In 55 years and 4500 hours of flying, my only tailwheel experience so far has been 300 hours in the CubCrafters Sport Cub I owned several years ago (well, not counting four hours FO time in a DC-3). I'm flying with a CFI now to dust off my rusty skills and get back into it. I'm looking forward to participating here. Photos to come! :D
 
Welcome and congrats! Be sure to post some pics of your 7 when you get it.

I think I recognize your user name from PoA, no?
 
My Cherokee Six has been sold and I just signed a purchase contract on a 1977 7ECA. I'm stoked to get back into tailwheel, stick & rudder flying!
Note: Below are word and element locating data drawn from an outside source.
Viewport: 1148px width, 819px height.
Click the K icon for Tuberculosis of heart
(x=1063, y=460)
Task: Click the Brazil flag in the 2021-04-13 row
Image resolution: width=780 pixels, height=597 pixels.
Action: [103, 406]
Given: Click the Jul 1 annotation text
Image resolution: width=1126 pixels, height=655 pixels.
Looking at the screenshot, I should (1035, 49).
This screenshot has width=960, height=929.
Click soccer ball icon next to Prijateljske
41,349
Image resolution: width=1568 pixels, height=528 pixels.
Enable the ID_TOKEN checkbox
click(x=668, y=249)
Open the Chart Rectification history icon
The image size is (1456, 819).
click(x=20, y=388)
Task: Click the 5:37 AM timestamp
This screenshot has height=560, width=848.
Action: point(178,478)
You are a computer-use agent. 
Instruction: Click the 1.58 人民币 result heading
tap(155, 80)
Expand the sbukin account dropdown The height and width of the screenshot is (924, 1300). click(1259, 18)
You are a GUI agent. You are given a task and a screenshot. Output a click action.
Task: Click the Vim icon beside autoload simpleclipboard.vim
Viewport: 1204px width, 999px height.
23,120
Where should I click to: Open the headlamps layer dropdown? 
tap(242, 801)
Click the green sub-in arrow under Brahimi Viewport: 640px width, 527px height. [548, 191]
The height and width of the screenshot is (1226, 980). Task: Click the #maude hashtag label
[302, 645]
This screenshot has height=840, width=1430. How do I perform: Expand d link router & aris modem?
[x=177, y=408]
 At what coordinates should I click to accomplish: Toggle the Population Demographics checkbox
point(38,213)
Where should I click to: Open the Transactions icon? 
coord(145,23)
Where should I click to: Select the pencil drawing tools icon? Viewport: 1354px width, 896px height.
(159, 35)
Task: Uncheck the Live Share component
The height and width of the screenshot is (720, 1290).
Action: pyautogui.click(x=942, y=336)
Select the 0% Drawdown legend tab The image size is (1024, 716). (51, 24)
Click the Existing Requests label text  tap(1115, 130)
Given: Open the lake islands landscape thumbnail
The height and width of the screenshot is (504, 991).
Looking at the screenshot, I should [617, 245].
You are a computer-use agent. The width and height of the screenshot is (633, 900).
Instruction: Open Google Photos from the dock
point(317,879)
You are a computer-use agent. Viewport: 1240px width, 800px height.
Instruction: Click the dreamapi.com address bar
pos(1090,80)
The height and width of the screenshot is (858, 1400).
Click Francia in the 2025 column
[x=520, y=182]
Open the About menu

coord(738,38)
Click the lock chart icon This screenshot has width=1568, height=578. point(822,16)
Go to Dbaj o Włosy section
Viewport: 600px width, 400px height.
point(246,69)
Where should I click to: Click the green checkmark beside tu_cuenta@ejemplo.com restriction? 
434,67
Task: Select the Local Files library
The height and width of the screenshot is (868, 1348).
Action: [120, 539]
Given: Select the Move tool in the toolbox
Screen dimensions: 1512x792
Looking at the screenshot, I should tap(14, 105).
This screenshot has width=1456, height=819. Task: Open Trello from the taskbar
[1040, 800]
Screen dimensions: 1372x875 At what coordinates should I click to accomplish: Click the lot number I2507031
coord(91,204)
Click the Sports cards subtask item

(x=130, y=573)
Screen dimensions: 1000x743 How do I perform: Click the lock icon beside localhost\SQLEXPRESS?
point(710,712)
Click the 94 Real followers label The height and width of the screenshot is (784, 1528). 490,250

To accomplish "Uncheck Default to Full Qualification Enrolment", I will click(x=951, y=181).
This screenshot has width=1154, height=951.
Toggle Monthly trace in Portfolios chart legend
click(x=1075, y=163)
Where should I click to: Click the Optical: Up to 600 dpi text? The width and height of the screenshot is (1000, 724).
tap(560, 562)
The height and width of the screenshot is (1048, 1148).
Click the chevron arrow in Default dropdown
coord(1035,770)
In 55 years and 4500 hours of flying, my only tailwheel experience so far has been 300 hours in the CubCrafters Sport Cub I owned several years ago (well, not counting four hours FO time in a DC-3). I'm flying with a CFI now to dust off my rusty skills and get back into it. I'm looking forward to participating here. Photos to come! :D

Welcome and glad you found us! Hope the training goes well and we'll be looking forward to some beautiful pics of the desert southwest from above. :)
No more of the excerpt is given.